It is hard to know what to write as I face the passage of one year’s time and we remember the rising of two souls, David Shane and Elizabeth Grace. We are told in Psalm 139 that our days are numbered, ordered by God alone before time ever began. We know that nothing catches The God of the Universe by surprise. We read in Isaiah 14, “Just as I have intended so it has happened, and just as I have planned, so it will stand.” We also acknowledge as Believers that we can not possibly know the mighty works of God because the human mind is so finite and our vision is terribly eschewed. The wise Solomon wrote in Ecclesiastes 3, “God has made everything appropriate in its time. He has also set eternity in their hearts, so that man will not find out the work which God has done from the beginning even to the end.”

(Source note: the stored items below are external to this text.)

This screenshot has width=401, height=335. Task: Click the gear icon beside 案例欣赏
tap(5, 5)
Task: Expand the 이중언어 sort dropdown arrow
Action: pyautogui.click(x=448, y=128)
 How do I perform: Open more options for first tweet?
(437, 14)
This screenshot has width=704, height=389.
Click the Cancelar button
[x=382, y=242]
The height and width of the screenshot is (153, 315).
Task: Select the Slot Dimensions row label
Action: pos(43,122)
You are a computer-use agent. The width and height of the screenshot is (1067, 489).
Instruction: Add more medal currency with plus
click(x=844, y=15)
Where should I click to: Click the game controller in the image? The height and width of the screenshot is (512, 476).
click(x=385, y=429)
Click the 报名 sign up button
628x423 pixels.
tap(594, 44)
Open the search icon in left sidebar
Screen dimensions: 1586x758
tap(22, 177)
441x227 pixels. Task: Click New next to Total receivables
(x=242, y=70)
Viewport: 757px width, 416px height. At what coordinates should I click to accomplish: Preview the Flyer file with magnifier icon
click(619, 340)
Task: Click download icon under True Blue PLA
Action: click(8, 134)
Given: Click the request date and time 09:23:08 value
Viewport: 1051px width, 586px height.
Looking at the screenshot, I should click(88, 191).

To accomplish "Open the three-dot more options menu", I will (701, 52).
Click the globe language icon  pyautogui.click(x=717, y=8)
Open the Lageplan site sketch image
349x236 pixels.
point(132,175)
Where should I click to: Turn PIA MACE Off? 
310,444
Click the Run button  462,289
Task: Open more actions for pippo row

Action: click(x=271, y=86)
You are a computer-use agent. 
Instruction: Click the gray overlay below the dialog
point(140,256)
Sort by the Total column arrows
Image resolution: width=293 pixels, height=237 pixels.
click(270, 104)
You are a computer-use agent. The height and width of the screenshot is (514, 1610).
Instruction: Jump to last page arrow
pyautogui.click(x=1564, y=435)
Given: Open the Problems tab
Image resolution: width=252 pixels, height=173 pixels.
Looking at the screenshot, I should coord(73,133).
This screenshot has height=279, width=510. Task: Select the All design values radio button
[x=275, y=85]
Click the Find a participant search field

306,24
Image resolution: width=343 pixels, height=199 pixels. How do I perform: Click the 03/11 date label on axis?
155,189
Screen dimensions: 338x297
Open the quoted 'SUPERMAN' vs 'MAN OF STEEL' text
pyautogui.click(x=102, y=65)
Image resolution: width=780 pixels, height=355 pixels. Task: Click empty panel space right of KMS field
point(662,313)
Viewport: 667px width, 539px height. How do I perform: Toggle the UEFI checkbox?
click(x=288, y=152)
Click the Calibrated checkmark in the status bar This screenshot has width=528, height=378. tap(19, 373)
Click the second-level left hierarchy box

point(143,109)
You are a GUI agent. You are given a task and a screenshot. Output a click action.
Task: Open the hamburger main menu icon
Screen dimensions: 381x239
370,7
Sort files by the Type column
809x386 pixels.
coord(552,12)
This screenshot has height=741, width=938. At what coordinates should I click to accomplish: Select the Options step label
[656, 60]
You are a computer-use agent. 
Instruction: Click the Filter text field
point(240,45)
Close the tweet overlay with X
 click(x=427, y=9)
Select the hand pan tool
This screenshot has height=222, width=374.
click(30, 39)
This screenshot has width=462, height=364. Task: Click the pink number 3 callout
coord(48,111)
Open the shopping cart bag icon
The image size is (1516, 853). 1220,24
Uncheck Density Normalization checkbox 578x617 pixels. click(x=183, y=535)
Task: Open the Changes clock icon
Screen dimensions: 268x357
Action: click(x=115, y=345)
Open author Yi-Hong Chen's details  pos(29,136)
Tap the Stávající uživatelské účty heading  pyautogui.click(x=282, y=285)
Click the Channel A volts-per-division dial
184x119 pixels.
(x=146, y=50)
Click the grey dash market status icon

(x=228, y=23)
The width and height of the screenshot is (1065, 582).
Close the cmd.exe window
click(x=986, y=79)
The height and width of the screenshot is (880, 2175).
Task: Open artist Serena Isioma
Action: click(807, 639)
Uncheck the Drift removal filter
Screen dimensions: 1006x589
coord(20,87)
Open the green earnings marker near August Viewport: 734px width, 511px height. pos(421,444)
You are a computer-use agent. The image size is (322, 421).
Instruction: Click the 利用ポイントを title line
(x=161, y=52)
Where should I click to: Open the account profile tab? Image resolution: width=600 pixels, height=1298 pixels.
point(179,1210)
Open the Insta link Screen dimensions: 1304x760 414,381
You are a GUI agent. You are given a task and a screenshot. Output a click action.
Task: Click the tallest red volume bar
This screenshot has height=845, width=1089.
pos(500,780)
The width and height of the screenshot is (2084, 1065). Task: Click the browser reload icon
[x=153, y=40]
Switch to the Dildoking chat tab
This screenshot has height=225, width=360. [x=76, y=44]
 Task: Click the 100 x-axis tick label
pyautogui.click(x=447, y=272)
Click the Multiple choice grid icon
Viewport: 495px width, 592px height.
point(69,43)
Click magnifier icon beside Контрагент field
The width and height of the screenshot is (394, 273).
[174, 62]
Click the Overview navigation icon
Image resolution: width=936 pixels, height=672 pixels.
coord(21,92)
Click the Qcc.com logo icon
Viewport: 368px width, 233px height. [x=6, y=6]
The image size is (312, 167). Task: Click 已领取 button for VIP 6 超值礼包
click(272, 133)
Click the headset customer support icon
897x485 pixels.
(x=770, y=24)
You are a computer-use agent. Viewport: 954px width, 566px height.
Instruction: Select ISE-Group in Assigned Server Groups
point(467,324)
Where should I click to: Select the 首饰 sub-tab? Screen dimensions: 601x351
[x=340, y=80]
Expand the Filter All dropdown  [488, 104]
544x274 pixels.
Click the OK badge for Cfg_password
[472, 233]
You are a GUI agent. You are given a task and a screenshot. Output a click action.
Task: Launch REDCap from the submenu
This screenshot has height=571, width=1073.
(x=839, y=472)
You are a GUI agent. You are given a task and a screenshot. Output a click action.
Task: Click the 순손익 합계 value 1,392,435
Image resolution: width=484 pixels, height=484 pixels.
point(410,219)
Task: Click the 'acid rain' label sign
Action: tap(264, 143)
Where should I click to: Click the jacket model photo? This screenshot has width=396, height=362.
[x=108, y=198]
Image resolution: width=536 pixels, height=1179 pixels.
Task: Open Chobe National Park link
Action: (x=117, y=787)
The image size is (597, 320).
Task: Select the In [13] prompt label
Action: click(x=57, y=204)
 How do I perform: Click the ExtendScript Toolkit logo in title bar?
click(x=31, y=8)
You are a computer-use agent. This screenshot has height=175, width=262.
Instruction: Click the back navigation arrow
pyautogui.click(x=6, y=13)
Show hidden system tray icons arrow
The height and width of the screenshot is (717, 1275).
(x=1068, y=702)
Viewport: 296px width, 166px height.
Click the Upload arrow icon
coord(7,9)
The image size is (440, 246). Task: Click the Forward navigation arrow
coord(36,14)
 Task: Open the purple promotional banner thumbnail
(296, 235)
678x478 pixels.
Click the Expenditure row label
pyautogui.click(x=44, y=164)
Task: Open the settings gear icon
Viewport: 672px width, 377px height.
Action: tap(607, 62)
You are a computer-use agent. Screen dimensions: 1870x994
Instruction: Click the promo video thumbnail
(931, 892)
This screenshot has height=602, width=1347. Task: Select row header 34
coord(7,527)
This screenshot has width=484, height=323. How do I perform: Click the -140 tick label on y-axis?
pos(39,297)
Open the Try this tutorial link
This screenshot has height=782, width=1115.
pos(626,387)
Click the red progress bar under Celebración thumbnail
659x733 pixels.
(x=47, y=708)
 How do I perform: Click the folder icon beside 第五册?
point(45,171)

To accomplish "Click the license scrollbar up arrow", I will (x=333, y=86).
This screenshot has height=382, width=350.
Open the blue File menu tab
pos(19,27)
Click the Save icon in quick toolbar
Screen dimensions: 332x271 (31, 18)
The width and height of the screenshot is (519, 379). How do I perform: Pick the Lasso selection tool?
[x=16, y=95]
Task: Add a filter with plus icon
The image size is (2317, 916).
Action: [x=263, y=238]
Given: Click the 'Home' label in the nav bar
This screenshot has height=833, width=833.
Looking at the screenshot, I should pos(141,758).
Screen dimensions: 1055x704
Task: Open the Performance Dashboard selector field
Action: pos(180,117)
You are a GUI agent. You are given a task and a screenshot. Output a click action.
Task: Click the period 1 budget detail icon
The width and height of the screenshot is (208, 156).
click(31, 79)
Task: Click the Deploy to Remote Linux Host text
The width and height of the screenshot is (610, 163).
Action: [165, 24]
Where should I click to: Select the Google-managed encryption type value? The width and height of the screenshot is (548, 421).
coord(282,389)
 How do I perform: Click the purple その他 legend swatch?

Still, I want to believe there must be some mistake. That for a brief moment, on March 26, 2006, that God somehow relinquished control and abdicated the throne. That notion negates everything I know to be true about God and His all-sufficient love for us and His everlasting presence in our lives. That idea presumes that God is not all-powerful, not all-knowing, nor is He an ever-present help in time of trouble. It is a falsehood and is the very claim this world tries to make, especially when life is filled with all that is rotten, ugly, evil and tragic. Many of us are quick to curse God vehemently in our trials and then dispassionately bless Him in good times. We suddenly find religion and thank God when life is brimming with joy, success, prosperity and good things.
Tell me if this not true of you, but often I believe we think of ourselves to be the center of all things and seek to please ourselves. It is all about me… my happiness, my future, my success, my ministry, and my family. I think we have an incorrect view of God that He exists to make us happy, meet our needs, and serve our interests.
How can we possibly continue to relate to God in this way? He does not serve me; I serve Him! But in my weakest state I say, ‘Lord, if you really loved me, then You would have prevented the accident, or God, You would have healed Shane and Ellie and allowed us to continue in the work in Wyoming. Where are You, in all of this?’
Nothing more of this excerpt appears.